Calendra, Part #37: Idea of An Old Friend

Design Journal - Calendra

❖ Version History ❖

16th of August 2022
This story… goes back to one of the most critical moments in my decision to begin striving toward professional life as a game designer, and it is also one of the most incredible tales of my life to date. So… circa three years ago (almost to the day) I myself had funded an amazing Kickstarter: Terese Neilsen’s ‘Tokens of Spirit’ Campaign. This crowdfunding project was to get one of the most famous artists in all of Magic The Gathering history to develop her own deck of token cards to be used with the game.

At the time, I thought it was a bit crazy… but I decided to fund this project at the absolute max level, because the top tier reward was to spend a weekend in Terese’s home with her Kickstarter team, showing the final pieces of the artwork as they were being developed for the printing press before the project was done.

Playing Magic with Terese Neilsen & her Kickstarter Team / Backers in Nevada

It was not only one of the most magical things that has ever happened to me, it was one of the best networking opportunities I have experienced in game design. I got the chance to meet one of my favorite artists, and a wealth of other people who just orchestrated one of the more successful kickstarter projects of all time under the gaming category ($300,000+).

As I was getting to the point where I was finally building our Kickstarter page for Calendra, I had a moment of deeply reminiscing on this day… and I decided to reach out to this group of people for a bit of last minute questioning about what I should be considering for our campaign. I was just trying to get some ideas about how to get everything to be perfect & ask some questions, but I ended up having a far more important chat than even I had anticipated.

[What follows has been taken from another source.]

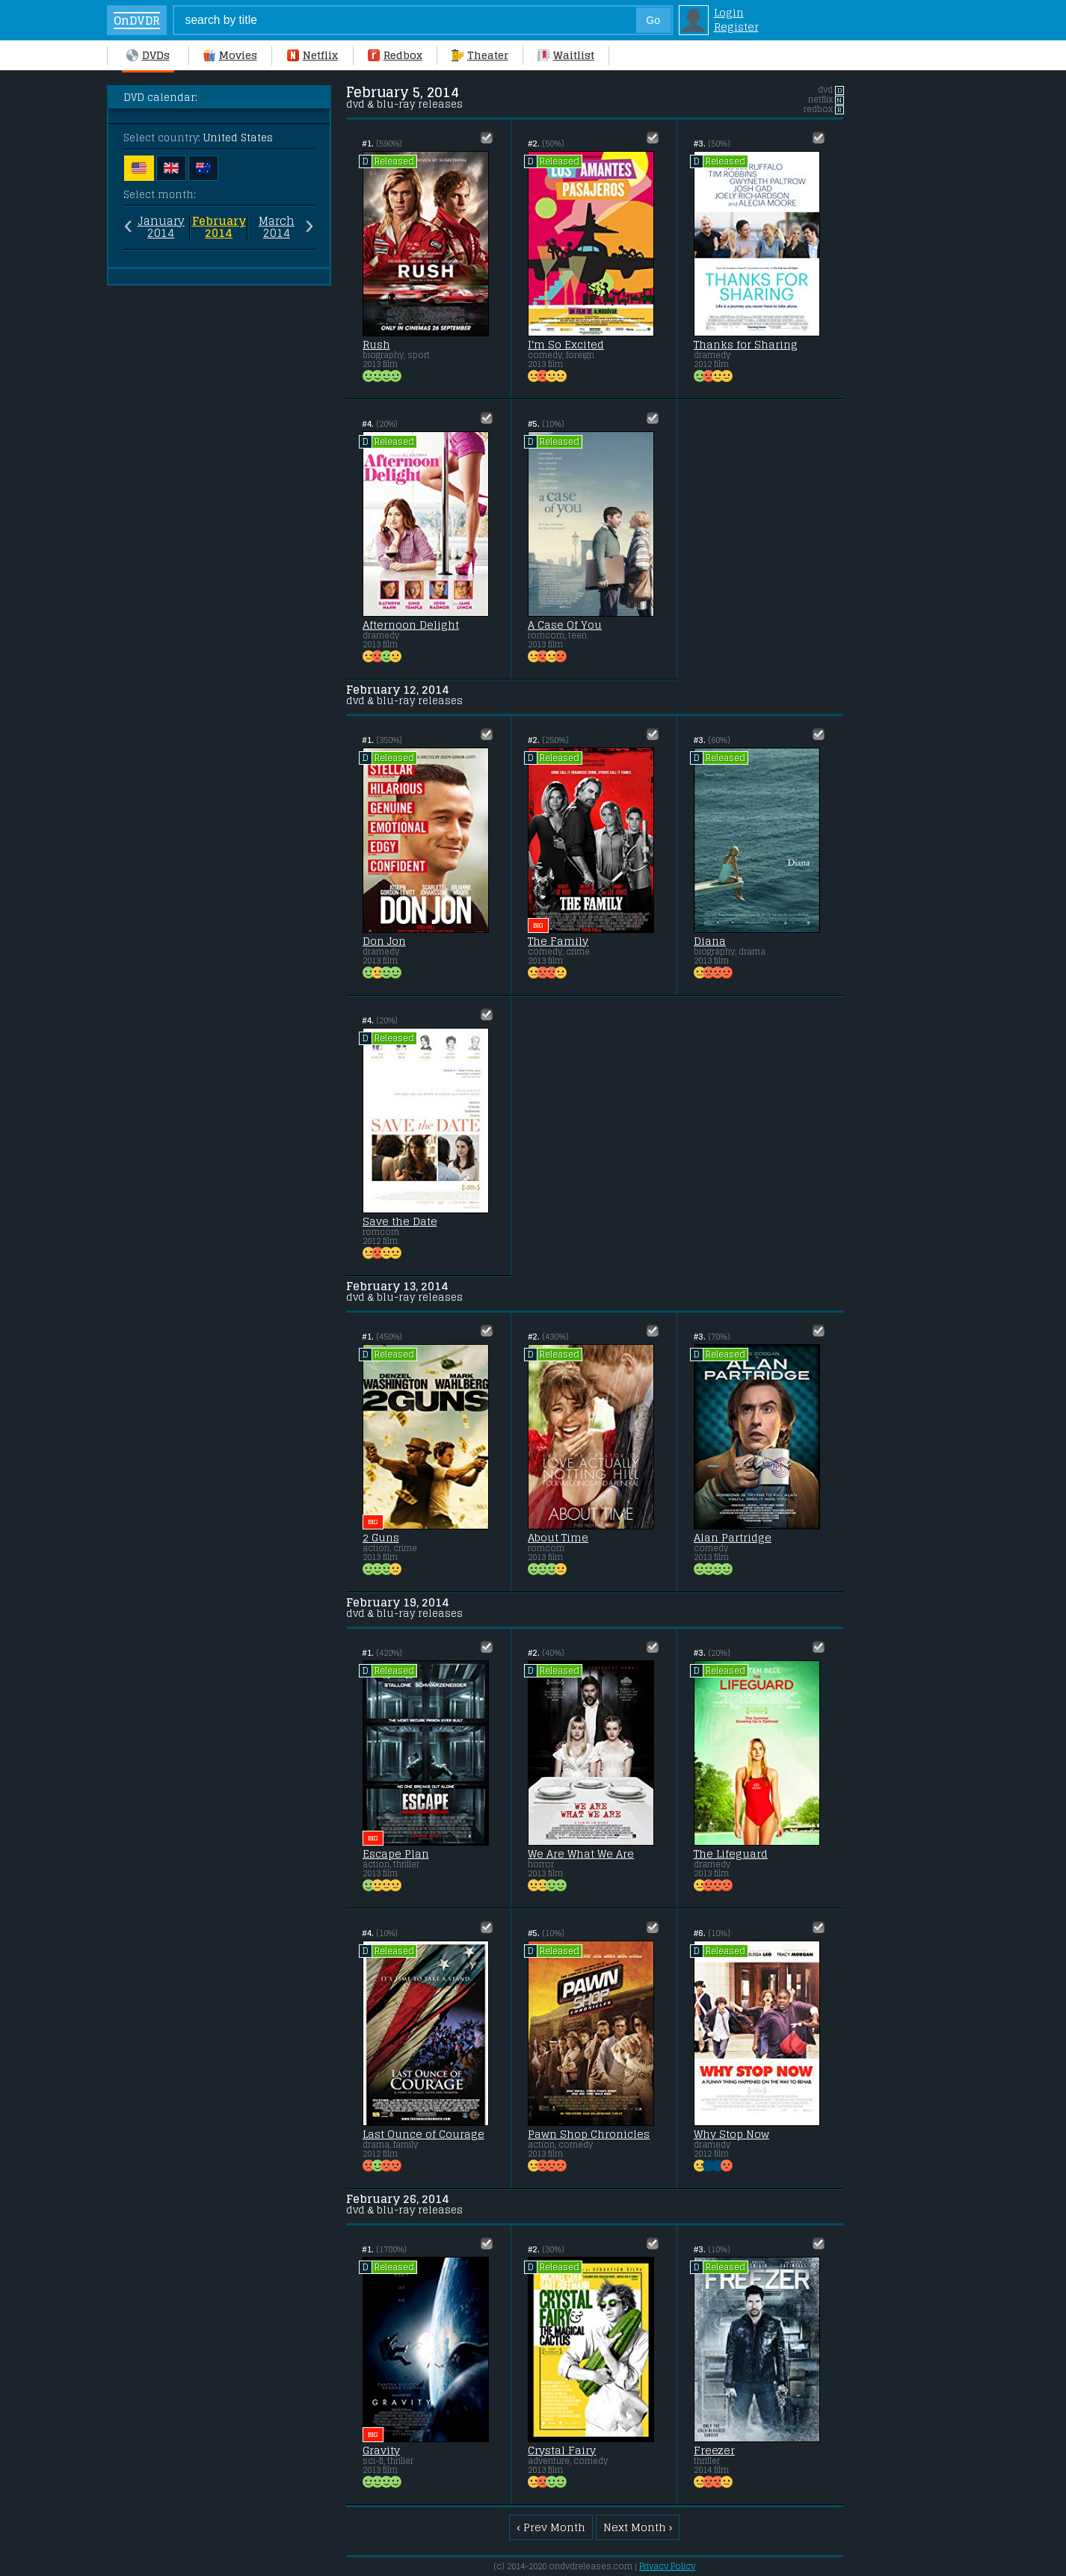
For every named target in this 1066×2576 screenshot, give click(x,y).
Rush (376, 345)
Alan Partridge (732, 1538)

Neilsen had responded to my email personally and gave me the contact information for her kickstarter coordinator: Josh Krause, telling me that I need to have a chat with him and see what he thinks about my setup. Of course, I promptly did this and began having a great chat about design.

One of the most important things that Josh is up to in the game design world is building these absolutely beautiful tabletop play mats for card games like Magic the Gathering. He told me about his process for these and where he goes to get his designs printed. There were many suggestions about the campaign as well, talking about the importance of the BGG community, and how else I might begin to prepare for the Kickstarter. Looking in to his suggestions, I found great inspiration for a simple, but beautiful product to include in the Calendra suite: the 10″x16″ play mat.

Why is this so important? Well, Calendra is an interesting game in that, it will never take up more table space than two cards tall and six cards wide per player. As you can see in this photograph… though it is a bit tight on the measurements, this is exactly the shape and scale needed for the play mat:

Prototyping a measurement of what the needs of a Calendra Play Mat might look like.

I thanked Josh & Terese profusely for having this conversation with me and I immediately got on the grind. I suddenly felt like designing a good play mat for Calendra was one of the most necessary tasks I could put my mind to, but with how late in the summer this conversation started, I had almost no time to even get a product made before launching the Calendra Kickstarter… even as of the writing of this journal entry, there are only about 4 weeks before the launch timeline was to commence. But a magical item was to be made, and so for this night I did not sleep as I frantically threw this together:

The Very First Edition of the Ferric Play Mat

Though it is definitely a bit below my standards of art and design, I was quite happy with this initial idea for what the mat should conceptually look like. And, to be honest, I am not even sure if the dimensions behind this idea are even going to work. The measurements are so tight and so close that I am pretty convinced that (while I really really really want it to work) I am expecting the size to not be functionally large enough for what we need to hold playing cards AND look good.

To give a sense of how concerned I am about this, take a look at the proximity of our trim lines in the Inked Gaming Web Editor:

Wooof. It is probably like 25% of a millimeter off on how tight these measurements are!

While I am deeply intimidated about this idea working, as I mentioned above, I was set to the task and desperate to get answers. So I put in an order for these with super expensive high speed shipping and got to crossing my fingers for two weeks.

Luckily I was on vacation in Maine for a good portion of this time. By the time I had come home from my travels the mats and arrived… and against every single expectation I have ever had in my design of things, these measurements were truly the most perfect thing I have ever created on the first try. They hold the cards EXACTLY. Like… it was as if the game was designed for these measurements from the start.

I am so thrilled for this outcome I can’t even express myself properly. I am daunted now with another quite large design project on an incredibly rushed timeline, but this is one of the coolest assets that Calendra could possibly get before our crowdfunding experience, and I am all the more inspired and excited to get these to the people! But. We need mats in five different colors, and we need them to look a bit nicer than this in the final design, so back to the drawing board (literally) for me for now!